We Texans take special pride in our state. Whether bragging about how much bigger everything is, the plentiful job opportunities or the superiority of Tex-Mex, Texans love to boast that the Lone Star State is the best.
As if we needed more proof, there are two new polls that confirm there is no pride like Texas pride.
Gallup asked more than 600 residents in each of the 50 states to rate whether or not their state was a good place to live. Residents ranked their state as the best, one of the best or the worst place to call home.
Texas edged out Montana and Alaska in number of residents who responded that, without a doubt, the Lone Star State is the single best place to live.
The states with the happiest residents are Montana and Alaska; 77 percent of respondents in both responded positively.
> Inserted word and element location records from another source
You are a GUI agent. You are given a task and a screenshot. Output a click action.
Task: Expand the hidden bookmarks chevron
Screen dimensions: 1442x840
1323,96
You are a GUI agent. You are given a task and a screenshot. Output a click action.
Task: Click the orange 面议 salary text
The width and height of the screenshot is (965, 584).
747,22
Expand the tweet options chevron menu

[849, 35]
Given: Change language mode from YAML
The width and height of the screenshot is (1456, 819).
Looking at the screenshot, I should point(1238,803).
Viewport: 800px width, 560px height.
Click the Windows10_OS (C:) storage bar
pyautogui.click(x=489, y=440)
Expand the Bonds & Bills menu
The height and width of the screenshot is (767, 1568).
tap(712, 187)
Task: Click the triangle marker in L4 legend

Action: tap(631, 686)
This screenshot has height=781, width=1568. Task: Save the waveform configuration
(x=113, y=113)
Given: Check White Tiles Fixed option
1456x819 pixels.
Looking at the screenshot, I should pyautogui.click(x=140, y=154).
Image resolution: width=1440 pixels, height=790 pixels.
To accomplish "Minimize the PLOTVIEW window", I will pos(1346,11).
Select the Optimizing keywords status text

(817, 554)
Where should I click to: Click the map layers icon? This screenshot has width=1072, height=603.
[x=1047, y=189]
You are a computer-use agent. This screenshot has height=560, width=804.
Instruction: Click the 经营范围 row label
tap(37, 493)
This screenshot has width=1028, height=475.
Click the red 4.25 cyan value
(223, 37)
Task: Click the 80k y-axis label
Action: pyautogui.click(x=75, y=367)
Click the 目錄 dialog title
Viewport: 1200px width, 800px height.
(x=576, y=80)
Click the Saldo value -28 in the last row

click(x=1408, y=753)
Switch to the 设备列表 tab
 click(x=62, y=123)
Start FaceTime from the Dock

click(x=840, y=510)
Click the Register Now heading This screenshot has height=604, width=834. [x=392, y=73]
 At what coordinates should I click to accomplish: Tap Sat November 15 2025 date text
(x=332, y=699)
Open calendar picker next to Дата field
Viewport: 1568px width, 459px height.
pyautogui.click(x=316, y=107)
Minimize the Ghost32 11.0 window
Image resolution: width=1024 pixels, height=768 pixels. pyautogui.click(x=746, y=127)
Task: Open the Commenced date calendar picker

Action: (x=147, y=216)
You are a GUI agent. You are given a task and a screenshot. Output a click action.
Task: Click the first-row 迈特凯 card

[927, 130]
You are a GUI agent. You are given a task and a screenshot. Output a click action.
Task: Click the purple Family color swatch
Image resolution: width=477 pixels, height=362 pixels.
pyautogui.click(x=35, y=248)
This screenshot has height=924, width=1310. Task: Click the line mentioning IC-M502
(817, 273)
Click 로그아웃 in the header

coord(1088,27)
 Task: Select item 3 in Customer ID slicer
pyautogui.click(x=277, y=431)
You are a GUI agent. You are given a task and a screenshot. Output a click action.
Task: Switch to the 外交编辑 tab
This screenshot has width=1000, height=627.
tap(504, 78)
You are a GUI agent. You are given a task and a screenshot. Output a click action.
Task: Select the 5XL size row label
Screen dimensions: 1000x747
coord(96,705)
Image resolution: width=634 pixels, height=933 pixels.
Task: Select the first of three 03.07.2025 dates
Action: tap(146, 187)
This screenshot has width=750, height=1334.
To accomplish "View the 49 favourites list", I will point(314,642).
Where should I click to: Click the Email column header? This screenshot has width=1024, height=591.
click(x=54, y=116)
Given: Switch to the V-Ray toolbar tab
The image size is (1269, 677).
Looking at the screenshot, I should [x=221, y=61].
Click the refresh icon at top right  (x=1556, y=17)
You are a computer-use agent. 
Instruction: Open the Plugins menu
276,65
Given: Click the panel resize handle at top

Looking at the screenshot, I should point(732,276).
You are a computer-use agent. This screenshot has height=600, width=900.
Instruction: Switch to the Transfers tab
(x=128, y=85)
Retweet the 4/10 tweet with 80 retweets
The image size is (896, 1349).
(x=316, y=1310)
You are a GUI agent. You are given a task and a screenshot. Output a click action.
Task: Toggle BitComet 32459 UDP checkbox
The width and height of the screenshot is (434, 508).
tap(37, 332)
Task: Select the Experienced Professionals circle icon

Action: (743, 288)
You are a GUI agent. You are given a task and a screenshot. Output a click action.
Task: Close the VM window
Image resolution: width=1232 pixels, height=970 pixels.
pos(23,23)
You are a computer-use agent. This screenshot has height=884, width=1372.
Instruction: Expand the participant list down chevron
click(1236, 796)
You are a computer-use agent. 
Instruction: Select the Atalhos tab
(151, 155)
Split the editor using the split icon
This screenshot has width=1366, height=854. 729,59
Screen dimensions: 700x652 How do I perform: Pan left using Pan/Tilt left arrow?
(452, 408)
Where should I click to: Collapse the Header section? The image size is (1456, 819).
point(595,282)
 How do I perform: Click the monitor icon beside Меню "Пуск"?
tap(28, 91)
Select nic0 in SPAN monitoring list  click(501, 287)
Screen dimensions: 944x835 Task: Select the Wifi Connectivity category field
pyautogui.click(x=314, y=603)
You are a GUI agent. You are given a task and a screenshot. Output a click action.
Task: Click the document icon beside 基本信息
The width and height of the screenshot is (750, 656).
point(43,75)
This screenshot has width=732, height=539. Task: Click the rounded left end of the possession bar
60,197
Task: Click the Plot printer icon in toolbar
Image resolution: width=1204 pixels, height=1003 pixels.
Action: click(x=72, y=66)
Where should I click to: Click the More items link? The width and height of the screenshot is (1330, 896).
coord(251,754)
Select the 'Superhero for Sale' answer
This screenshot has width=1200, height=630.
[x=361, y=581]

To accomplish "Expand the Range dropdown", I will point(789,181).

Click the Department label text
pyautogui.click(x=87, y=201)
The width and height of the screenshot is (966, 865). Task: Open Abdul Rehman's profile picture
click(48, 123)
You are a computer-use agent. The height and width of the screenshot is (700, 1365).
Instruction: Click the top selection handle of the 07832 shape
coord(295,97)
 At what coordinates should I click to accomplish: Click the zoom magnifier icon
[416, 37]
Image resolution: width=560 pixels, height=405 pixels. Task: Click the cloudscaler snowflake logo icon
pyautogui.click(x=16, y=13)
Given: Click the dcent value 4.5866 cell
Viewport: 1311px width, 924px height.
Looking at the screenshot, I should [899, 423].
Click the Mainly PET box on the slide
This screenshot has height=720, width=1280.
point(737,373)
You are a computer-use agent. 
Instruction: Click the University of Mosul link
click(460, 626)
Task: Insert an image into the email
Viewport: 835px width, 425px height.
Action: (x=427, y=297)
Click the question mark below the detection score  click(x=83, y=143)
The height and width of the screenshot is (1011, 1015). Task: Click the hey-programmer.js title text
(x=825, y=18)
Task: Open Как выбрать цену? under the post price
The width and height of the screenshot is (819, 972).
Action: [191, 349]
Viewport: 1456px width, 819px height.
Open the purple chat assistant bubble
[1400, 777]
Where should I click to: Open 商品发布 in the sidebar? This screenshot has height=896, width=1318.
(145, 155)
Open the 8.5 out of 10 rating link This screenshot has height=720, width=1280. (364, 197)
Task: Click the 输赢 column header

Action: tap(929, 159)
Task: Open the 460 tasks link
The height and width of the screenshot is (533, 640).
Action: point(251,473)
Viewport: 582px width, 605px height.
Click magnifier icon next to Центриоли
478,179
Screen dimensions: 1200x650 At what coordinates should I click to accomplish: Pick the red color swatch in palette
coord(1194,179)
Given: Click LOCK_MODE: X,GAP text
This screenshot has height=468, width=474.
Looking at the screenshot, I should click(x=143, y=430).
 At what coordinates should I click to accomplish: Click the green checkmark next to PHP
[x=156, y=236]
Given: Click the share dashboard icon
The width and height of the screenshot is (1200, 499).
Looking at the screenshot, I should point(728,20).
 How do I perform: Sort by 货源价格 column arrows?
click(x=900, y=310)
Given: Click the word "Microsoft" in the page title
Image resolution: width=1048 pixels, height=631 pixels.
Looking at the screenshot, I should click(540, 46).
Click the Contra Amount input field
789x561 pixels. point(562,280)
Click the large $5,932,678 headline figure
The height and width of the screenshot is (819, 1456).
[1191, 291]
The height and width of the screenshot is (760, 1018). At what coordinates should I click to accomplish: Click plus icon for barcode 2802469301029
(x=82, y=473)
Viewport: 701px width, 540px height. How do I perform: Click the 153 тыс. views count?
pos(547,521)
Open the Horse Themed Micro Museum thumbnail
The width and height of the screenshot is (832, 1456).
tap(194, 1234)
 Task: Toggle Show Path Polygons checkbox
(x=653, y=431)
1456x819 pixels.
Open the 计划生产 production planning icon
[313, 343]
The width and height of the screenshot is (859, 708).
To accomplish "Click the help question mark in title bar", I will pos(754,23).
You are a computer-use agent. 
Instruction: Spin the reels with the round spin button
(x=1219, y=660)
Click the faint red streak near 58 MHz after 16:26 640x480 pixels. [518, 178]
Following those are Utah (70 percent) and Wyoming (69 percent).
Texas rounds out the top five, with 68 percent of residents claiming that the state is a good place to live. But overall happiness aside, it’s the way in which Texans responded that interested Gallup’s researchers.
Texas edged out Montana and Alaska in number of residents who responded that, without a doubt, the Lone Star State is the single best place to live in the country.
Gallup chalks up the boastful responses to Texas’ high standard of living, trust in state government and less negative feelings about state taxes. Gallup also compares Texas to high-ranking states like Alaska and Hawaii (which came in just behind Texas at No. 6), which “have distinct histories, geographies, natural resources and environmental features that may contribute to residents’ personal enjoyment and pride in their locale.”
Because we love the state so much, we are also staying put. This according to another Gallup poll, which posed this question to citizens of all 50 states: “If you had the opportunity, would you like to move to another state, or would you rather remain in your current state?”
While people would love to flee Illinois, Connecticut and Maryland, few Texans (24 percent) would choose to live elsewhere. That’s the sixth-lowest percentage in the nation.